[Work to complete]: Collect every line of the data below that contains the string "Opens". The match is case-sensitive.

Stored entries:
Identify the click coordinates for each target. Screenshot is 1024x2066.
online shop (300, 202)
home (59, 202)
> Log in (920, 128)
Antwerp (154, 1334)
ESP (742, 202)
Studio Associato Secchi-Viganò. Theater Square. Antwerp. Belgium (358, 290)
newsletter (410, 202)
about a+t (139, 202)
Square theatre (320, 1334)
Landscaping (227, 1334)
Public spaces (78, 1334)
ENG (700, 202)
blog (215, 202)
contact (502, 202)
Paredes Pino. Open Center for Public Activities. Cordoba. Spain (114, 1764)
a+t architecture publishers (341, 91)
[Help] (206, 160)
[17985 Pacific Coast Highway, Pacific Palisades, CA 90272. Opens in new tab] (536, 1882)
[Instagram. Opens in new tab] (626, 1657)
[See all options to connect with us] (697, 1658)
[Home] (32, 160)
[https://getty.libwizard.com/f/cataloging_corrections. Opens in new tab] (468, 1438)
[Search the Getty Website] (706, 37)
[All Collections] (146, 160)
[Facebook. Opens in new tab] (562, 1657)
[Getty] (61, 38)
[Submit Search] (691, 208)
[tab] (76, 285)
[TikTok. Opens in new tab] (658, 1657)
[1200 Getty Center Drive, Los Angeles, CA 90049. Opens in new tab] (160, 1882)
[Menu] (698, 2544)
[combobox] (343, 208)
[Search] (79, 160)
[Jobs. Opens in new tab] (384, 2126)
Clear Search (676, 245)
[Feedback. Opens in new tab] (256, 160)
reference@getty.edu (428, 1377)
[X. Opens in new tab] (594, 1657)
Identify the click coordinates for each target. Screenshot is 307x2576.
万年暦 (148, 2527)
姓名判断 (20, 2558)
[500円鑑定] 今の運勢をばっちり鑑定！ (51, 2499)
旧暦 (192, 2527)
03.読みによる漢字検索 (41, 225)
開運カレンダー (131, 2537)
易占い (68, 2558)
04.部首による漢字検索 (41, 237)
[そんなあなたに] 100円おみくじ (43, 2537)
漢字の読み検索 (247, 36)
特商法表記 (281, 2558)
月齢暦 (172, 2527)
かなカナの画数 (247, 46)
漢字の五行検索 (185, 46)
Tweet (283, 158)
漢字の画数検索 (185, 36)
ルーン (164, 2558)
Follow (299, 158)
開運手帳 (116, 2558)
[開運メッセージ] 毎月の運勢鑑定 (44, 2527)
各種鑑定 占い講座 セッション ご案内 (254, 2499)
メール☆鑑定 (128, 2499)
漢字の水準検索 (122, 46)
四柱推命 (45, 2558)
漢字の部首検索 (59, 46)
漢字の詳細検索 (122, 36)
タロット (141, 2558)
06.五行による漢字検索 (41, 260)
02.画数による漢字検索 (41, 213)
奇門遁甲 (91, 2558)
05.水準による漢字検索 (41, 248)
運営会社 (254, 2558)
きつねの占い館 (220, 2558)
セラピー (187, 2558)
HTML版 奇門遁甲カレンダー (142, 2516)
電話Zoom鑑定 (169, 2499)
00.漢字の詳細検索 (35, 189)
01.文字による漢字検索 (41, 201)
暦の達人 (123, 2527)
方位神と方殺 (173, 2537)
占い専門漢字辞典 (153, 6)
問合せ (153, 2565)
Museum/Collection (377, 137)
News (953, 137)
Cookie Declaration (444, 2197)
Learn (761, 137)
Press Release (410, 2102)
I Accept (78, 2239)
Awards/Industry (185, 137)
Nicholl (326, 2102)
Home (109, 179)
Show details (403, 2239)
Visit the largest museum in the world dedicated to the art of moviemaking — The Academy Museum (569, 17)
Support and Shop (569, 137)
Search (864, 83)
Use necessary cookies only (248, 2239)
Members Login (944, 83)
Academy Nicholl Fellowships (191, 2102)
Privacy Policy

[Result]:
[17985 Pacific Coast Highway, Pacific Palisades, CA 90272. Opens in new tab] (536, 1882)
[Instagram. Opens in new tab] (626, 1657)
[https://getty.libwizard.com/f/cataloging_corrections. Opens in new tab] (468, 1438)
[Facebook. Opens in new tab] (562, 1657)
[TikTok. Opens in new tab] (658, 1657)
[1200 Getty Center Drive, Los Angeles, CA 90049. Opens in new tab] (160, 1882)
[Jobs. Opens in new tab] (384, 2126)
[Feedback. Opens in new tab] (256, 160)
[X. Opens in new tab] (594, 1657)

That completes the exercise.